- _Exercise directions_: The material below contains a line with "Viewport: 1512px width, 806px height." and a line with "Task: Expand the Participants sidebar section". Copy exactly those two lines and all lines between them.
▽
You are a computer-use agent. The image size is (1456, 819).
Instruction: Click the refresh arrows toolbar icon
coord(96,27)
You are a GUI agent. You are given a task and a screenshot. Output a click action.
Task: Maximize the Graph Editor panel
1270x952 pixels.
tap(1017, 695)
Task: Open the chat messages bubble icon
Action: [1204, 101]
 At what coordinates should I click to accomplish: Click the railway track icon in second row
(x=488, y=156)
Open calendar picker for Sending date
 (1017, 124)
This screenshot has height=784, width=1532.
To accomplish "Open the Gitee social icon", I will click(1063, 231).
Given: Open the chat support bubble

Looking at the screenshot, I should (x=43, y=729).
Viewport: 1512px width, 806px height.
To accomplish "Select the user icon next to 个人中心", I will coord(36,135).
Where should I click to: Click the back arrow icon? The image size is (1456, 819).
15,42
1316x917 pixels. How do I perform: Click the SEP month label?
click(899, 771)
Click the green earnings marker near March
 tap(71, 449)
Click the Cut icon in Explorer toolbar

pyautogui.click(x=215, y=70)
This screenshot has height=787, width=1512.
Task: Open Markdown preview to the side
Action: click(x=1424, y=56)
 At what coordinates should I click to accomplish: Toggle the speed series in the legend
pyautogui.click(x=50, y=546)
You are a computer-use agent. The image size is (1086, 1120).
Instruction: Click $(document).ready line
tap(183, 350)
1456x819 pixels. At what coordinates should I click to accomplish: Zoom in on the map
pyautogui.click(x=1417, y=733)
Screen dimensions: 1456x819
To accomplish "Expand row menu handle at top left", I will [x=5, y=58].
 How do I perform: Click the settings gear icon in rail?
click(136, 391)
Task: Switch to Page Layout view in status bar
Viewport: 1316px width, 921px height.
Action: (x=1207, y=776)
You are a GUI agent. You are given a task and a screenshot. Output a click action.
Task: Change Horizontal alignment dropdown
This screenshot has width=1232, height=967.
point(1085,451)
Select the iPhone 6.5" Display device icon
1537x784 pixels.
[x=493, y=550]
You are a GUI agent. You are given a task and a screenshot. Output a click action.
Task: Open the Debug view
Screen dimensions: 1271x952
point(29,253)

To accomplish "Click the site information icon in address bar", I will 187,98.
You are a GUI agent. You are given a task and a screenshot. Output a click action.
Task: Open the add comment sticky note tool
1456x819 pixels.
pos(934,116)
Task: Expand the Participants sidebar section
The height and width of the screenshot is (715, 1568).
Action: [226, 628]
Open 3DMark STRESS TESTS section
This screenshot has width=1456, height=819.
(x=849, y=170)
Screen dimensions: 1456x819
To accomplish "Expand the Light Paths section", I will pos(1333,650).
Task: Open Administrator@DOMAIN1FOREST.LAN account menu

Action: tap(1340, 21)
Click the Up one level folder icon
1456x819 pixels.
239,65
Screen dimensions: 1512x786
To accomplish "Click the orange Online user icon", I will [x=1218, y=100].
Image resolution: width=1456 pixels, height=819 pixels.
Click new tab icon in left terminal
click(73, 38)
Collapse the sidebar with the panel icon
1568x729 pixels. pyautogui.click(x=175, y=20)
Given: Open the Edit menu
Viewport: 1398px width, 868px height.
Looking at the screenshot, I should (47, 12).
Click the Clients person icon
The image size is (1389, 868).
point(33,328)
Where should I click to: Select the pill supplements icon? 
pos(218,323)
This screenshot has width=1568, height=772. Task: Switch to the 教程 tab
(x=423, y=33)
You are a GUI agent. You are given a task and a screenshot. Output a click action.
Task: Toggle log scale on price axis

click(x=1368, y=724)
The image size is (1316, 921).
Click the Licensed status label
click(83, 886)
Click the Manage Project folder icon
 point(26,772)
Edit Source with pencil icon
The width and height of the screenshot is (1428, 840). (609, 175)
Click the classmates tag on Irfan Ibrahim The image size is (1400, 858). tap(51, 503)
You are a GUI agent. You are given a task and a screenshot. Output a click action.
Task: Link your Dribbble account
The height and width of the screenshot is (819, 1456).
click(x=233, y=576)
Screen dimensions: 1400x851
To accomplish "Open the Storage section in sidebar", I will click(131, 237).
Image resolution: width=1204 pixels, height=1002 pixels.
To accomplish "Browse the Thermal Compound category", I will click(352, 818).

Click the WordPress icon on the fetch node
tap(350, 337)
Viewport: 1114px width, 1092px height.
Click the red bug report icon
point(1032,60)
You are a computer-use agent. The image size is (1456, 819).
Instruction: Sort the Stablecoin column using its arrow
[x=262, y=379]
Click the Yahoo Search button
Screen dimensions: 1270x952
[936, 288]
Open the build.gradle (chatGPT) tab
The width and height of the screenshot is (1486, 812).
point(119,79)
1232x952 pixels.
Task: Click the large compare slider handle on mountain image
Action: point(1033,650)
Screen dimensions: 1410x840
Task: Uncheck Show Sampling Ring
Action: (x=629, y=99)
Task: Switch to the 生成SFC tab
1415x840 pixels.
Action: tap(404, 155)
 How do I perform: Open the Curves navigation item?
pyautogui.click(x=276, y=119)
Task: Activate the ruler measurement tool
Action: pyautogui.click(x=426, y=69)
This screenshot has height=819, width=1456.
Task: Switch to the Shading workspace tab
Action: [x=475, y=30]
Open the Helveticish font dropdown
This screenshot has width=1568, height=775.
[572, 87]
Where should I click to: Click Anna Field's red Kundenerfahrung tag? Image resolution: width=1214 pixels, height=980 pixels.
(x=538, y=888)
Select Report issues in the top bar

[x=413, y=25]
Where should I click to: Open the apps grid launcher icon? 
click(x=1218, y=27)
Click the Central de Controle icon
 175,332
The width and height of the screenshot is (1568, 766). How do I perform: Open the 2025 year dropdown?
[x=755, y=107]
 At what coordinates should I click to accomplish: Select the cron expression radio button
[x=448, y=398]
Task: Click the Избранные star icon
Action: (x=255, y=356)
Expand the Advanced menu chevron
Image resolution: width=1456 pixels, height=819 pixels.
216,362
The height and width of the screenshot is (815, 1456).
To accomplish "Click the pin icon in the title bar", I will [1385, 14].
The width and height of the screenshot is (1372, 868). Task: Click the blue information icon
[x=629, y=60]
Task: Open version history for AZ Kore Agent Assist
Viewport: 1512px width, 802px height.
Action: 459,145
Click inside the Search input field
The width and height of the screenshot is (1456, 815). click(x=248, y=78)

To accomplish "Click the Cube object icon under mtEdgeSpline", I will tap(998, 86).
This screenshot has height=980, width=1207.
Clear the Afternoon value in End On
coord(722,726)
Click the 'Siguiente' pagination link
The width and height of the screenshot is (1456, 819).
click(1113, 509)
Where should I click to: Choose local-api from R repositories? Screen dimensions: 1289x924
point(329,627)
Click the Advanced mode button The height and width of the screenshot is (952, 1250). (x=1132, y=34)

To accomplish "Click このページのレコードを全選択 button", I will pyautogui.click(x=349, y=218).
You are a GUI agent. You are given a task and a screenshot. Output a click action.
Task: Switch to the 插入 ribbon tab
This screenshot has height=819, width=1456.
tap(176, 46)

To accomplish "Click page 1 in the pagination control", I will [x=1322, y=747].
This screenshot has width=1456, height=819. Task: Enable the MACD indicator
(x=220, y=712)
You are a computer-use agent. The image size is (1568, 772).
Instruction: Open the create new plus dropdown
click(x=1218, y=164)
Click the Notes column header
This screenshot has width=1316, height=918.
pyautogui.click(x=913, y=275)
△
- _The answer_:
Viewport: 1512px width, 806px height.
To accomplish "Select the user icon next to 个人中心", I will coord(36,135).
Where should I click to: Click the back arrow icon? The image size is (1456, 819).
15,42
1316x917 pixels. How do I perform: Click the SEP month label?
click(899, 771)
Click the green earnings marker near March
 tap(71, 449)
Click the Cut icon in Explorer toolbar

pyautogui.click(x=215, y=70)
This screenshot has height=787, width=1512.
Task: Open Markdown preview to the side
Action: click(x=1424, y=56)
 At what coordinates should I click to accomplish: Toggle the speed series in the legend
pyautogui.click(x=50, y=546)
You are a computer-use agent. The image size is (1086, 1120).
Instruction: Click $(document).ready line
tap(183, 350)
1456x819 pixels. At what coordinates should I click to accomplish: Zoom in on the map
pyautogui.click(x=1417, y=733)
Screen dimensions: 1456x819
To accomplish "Expand row menu handle at top left", I will [x=5, y=58].
 How do I perform: Click the settings gear icon in rail?
click(136, 391)
Task: Switch to Page Layout view in status bar
Viewport: 1316px width, 921px height.
Action: (x=1207, y=776)
You are a GUI agent. You are given a task and a screenshot. Output a click action.
Task: Change Horizontal alignment dropdown
This screenshot has width=1232, height=967.
point(1085,451)
Select the iPhone 6.5" Display device icon
1537x784 pixels.
[x=493, y=550]
You are a GUI agent. You are given a task and a screenshot. Output a click action.
Task: Open the Debug view
Screen dimensions: 1271x952
point(29,253)

To accomplish "Click the site information icon in address bar", I will 187,98.
You are a GUI agent. You are given a task and a screenshot. Output a click action.
Task: Open the add comment sticky note tool
1456x819 pixels.
pos(934,116)
Task: Expand the Participants sidebar section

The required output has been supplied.